***** PASSAGE SHOWN *****

Modern Lifestyle Fuelling the Need for Joint Specialists

Mar 20, 2019 | Articles

Is Our Modern Lifestyle Fuelling the Need for Joint Specialists?

There is little doubt that, since the industrial revolution and the advent of labour-saving machinery, successive generations have become increasingly less active. With the growth of automation and its application to many of the most basic household tasks, it has become apparent, for example, that today’s male children possess significantly less upper body strength than their fathers. While today’s generation may have less need for physical strength in the workplace or the home, it is a prerequisite for joint stability, so orthopaedic specialists are now being confronted with the evidence of this on a daily basis.

The simple act of walking involves the articulation of groups of bones in the hip, the knee, and the ankle, and when one walks regularly, this can serve to strengthen the muscles, tendons, and ligaments required to stabilise these regions, and to maintain their integrity throughout one’s lifetime. The problem is that we now tend to do much more riding and sitting than walking, which tends to weaken those soft tissues and thus makes bones and cartilage more susceptible to traumatic injury. Much the same is true of the shoulders in that when exercised infrequently, they are more prone to sprains, strains, and dislocation.

Joint specialists will often be called upon to repair damage arising from accidents and sports injuries – contingencies that are unavoidable, in most cases. In addition, a major area of their responsibility has always been to rectify the results of the wear and tear, typically seen in the hips and knees, and that is the almost inevitable consequence of getting older. In the past, candidates for a hip or knee replacement were generally aged 65 or older. More recently, however, orthopaedic surgeons are increasingly required to consider performing arthroplasty on patients in their fifties and even younger.

Some authorities are now convinced that this increasing pressure on the services of joint specialists can be attributed to one other consequence of the more sedentary modern lifestyle – the growing incidence of obesity, particularly in younger individuals. Given the growing tendency of modern living to combine diminished physicality with the additional burden of extra weight, often the legacy of too much junk food, and it is not too surprising that this combination should result in a marked speeding up of the normally protracted process of natural wear and tear.

In health, the articulating surfaces of bones are protected by a layer of specialised connective tissue known as cartilage, creating a near friction-free bearing between them. Further lubrication is provided by an encapsulating membrane filled with viscous synovial fluid. Where an injury or disease is suspected, joint specialists are able to supplement information from X-ray images with a real-time, illuminated view of the internal structures within a hip or knee by inserting an instrument known as an arthroscope through a tiny incision.

***** RAW DATA *****

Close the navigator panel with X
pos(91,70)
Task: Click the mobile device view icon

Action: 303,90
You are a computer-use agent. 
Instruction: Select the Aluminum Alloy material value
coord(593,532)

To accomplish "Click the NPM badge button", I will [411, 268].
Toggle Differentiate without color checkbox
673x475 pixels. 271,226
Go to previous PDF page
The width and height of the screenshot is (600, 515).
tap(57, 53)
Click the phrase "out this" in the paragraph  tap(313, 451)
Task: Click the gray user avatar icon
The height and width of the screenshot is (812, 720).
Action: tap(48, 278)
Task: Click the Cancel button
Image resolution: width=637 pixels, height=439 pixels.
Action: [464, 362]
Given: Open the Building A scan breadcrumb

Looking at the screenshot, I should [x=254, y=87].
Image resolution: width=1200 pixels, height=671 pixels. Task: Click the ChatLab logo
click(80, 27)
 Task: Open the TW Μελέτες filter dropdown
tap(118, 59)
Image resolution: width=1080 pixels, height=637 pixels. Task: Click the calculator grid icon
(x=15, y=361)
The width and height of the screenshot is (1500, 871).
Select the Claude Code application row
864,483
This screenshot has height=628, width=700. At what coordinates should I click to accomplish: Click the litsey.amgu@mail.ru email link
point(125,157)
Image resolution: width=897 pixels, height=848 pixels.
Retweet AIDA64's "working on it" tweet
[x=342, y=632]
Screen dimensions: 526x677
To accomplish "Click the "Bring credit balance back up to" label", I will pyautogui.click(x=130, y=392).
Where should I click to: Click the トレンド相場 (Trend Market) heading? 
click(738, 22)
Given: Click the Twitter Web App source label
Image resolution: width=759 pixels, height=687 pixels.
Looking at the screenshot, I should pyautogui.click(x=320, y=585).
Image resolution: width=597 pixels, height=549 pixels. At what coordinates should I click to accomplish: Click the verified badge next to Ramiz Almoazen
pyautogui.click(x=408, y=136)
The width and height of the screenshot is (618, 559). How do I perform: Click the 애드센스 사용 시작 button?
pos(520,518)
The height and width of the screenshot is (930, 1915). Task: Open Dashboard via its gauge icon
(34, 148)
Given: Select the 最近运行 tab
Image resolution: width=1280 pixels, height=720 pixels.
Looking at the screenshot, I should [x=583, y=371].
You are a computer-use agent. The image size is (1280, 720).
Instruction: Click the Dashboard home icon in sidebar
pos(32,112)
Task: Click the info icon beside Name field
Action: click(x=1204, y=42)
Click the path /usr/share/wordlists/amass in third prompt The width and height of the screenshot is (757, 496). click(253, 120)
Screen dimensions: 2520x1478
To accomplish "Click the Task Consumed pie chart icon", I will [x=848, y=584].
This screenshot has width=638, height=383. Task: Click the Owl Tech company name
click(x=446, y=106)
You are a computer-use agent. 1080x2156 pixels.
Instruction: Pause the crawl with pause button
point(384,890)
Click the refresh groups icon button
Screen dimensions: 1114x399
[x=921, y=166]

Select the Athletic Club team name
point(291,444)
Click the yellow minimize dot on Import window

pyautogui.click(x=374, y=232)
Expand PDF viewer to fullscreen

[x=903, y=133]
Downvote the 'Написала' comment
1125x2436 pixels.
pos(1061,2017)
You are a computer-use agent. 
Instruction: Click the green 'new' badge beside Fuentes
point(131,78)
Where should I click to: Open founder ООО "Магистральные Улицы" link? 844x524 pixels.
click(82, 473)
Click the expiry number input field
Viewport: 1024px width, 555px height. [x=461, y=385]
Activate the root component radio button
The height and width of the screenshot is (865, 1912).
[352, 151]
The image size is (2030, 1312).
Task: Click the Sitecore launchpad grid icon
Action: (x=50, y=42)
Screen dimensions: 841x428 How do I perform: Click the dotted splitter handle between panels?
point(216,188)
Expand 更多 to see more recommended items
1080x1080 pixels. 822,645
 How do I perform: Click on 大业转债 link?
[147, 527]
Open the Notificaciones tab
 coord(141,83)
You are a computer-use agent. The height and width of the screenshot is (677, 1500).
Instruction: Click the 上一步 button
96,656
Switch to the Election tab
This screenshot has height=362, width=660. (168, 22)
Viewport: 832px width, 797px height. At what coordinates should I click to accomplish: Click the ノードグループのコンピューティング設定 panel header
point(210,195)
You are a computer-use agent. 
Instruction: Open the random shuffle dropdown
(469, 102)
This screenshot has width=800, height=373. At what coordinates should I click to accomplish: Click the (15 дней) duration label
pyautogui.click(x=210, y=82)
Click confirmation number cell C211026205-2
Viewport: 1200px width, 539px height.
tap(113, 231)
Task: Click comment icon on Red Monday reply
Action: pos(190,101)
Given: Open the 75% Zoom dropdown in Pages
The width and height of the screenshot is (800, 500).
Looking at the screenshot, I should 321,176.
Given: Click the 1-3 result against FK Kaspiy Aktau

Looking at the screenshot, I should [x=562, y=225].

*****

## WHAT TO WORK ON
a) For each of the statements (i), (ii), and (iii), state whether it agrees with the article on joint specialists. Answer yes or no, and quote the words of the article that decide each one.

(i) In the past, candidates for a hip or knee replacement were generally aged 65 or older.
(ii) Shoulders that are exercised infrequently are less prone to dislocation.
(iii) An arthroscope is inserted through a tiny incision.
b) Summarize the article on joint specialists in two sentences.
c) Rewrite the article on joint specialists from "The simple act" up to and including "strains, and dislocation.", changing "riding" to "driving".

## TASK ANSWERS
a)
(i) Yes: "In the past, candidates for a hip or knee replacement were generally aged 65 or older."
(ii) No: "Much the same is true of the shoulders in that when exercised infrequently, they are more prone to sprains, strains, and dislocation."
(iii) Yes: "by inserting an instrument known as an arthroscope through a tiny incision."

b) Since the industrial revolution, successive generations have become less active, and more riding and sitting than walking weakens the soft tissues that stabilize joints, which makes bones and cartilage more susceptible to traumatic injury. Joint specialists repair accident and sports injuries as well as age-related wear and tear, and they are increasingly required to consider arthroplasty for younger patients, a pressure that some authorities attribute to the growing incidence of obesity.

c)
The simple act of walking involves the articulation of groups of bones in the hip, the knee, and the ankle, and when one walks regularly, this can serve to strengthen the muscles, tendons, and ligaments required to stabilise these regions, and to maintain their integrity throughout one’s lifetime. The problem is that we now tend to do much more driving and sitting than walking, which tends to weaken those soft tissues and thus makes bones and cartilage more susceptible to traumatic injury. Much the same is true of the shoulders in that when exercised infrequently, they are more prone to sprains, strains, and dislocation.